Those in the industry know that the US is home to the majority of our planet’s data centers. While the data center industry is growing across the globe, the US remains strides ahead in terms of the quantity (and size) of data centers.
Kelly Katz is the Executive Managing Director - and data center expert - for JLL.
“Here in Northern Virginia, it's been crazy to watch the market. The multi-tenant data center market inventories have doubled since 2015. We went from 622 megawatts to over 1,300 megawatts in 2021, and in that time we’ve watched a lot of providers come in. It's a great market to be in. Back in 2015, there were 11 providers, and now there are 25.”
The market in Virginia has seen a massive expansion in value. So what is driving this demand?
“Something that's really driving our market is this influx of providers and a lot of our clients looking at the cloud. It's a hybrid approach because a lot of people have moved certain applications into the cloud.”
Providers are changing their approach and their demands. As a result, the location needs are different.
“When we're looking at pre-site selection, there's a lot of data-driven analytics that go into it, with tax impacts, environment, environmental risks, location incentives, and transaction structures.
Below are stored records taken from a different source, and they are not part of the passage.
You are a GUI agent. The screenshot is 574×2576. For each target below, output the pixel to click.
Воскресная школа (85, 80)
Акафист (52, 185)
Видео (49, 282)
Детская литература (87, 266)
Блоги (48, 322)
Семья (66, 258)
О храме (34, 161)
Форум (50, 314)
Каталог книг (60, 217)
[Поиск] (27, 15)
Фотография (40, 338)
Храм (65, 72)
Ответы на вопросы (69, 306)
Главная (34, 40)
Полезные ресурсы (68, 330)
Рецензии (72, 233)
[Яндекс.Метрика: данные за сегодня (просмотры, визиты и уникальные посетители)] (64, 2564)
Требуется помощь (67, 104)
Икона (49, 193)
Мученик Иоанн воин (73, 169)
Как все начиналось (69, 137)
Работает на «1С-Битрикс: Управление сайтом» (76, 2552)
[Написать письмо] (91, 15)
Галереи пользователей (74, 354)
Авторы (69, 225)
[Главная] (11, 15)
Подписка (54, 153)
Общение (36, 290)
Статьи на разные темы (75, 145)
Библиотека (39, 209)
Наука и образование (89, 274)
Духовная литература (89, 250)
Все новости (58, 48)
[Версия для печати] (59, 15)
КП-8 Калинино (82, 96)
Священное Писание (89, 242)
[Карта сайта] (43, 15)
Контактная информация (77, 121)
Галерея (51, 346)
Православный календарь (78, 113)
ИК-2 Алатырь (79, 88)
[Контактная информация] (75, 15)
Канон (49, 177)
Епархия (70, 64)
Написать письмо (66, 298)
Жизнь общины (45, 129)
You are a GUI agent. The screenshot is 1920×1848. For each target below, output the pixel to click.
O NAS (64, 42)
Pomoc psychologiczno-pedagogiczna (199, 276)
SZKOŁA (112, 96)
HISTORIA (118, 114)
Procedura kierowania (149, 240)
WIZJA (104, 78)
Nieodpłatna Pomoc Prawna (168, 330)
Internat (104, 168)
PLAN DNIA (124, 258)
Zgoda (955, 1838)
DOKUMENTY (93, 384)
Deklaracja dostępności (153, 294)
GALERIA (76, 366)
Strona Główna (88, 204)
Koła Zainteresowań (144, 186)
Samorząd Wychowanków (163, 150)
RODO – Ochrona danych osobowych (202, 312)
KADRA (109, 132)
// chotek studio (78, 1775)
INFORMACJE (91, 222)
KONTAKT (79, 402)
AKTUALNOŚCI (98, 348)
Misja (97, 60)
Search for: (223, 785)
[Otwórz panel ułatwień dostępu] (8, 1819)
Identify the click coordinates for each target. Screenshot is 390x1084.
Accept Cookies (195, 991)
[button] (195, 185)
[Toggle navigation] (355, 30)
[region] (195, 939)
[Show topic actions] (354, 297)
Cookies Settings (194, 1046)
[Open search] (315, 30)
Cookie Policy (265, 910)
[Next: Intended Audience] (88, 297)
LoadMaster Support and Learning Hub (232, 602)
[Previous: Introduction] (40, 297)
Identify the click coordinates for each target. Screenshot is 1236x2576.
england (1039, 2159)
Whether it's looking to build or if it's looking to lease, we can help our clients analyze both scenarios.
“On the building side, you need to look at the finance structures, to get financing to manage the tax impacts and lease accounting to maximize the value of the asset. And then on the leasing side, it's helping them think through their workload decisions and efficiency.”
The importance of running a more sustainable data center has also had a massive impact on the location - as businesses now need to consider how their emissions are affecting the environment.
“What's been interesting in data centers is that the focus has been on PUE for so long. Now organizations are really looking at the emissions of data, and they're getting pressure from their clients, their customers to set their targets. If you look at the colocation, their emissions of a colo are their customers’ emissions, their GHG (greenhouse gas), so I think there’s going to be a big push.
“When you think about sustainability, there are three scopes. The first scope is the direct emissions from operations, and this includes the fuel consumed on-site, like the fleet vehicles. Scope two covers indirect emissions, such as those produced by electricity, steam, or chilled water, and then scope three encompasses all the other upstream and downstream emissions.”
Sustainability is a massive concern that crosses industries unanimously. Whether Virginia continues to become the location for the data center industry remains to be seen, and will rely on the demands the industry lays out.